- DESCRIPTION OF THE TASK
Leave out the images and output the records word for word.

- MATERIAL TO PROCESS
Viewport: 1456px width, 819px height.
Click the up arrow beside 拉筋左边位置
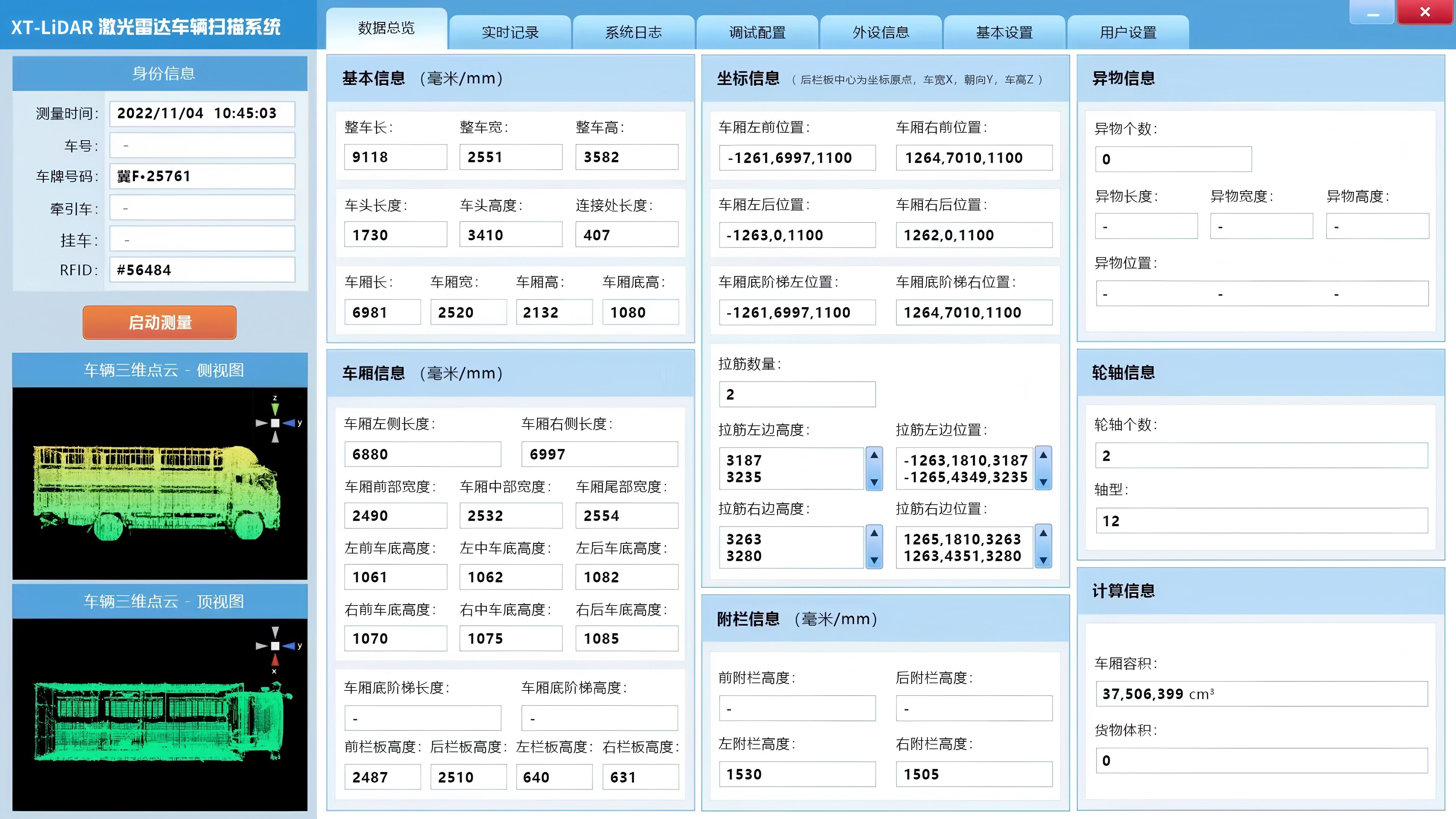tap(1043, 455)
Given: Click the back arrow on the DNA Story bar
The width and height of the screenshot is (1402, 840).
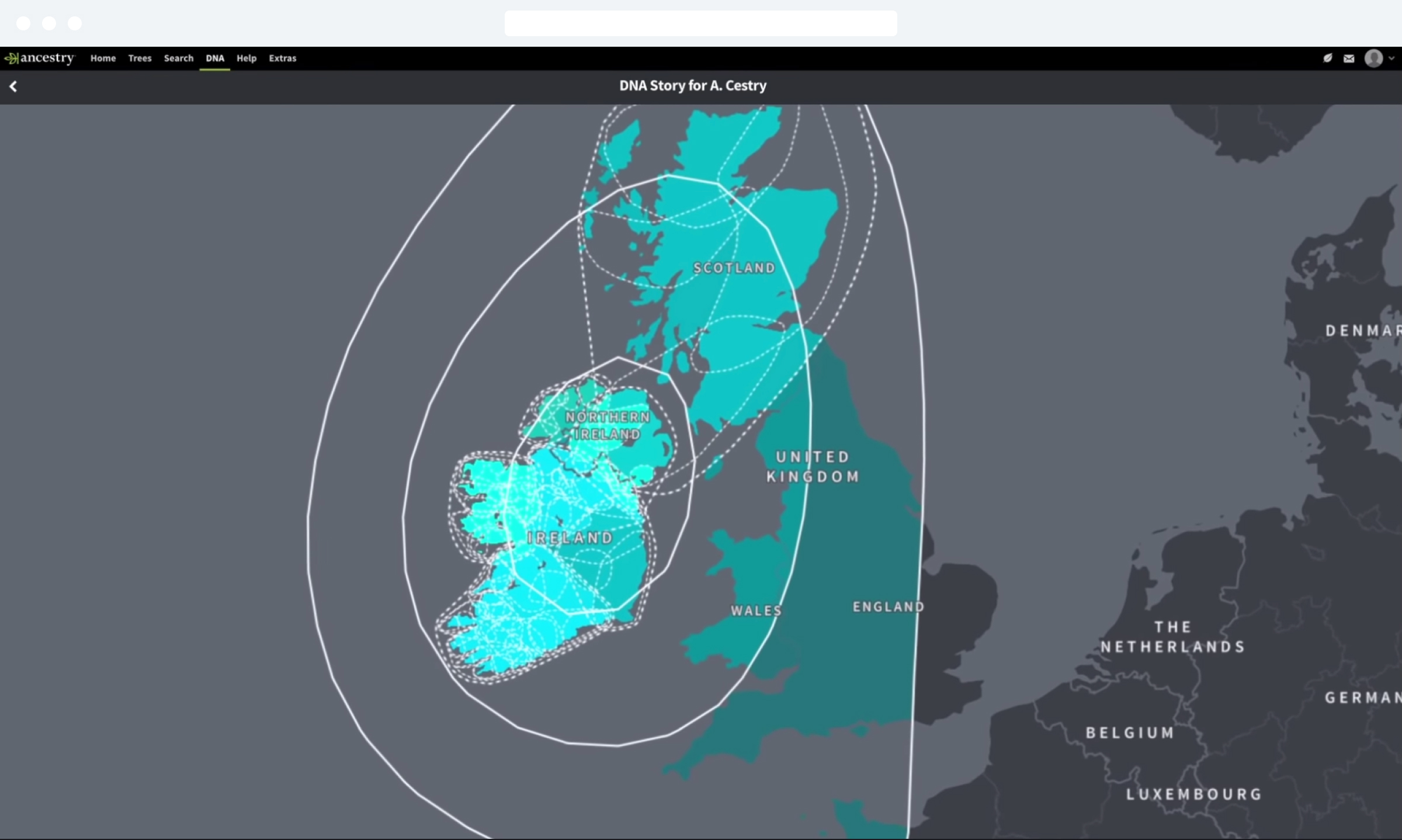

- OUTPUT OF THE EXERCISE
Viewport: 1456px width, 819px height.
Click the up arrow beside 拉筋左边位置
tap(1043, 455)
Given: Click the back arrow on the DNA Story bar
The width and height of the screenshot is (1402, 840).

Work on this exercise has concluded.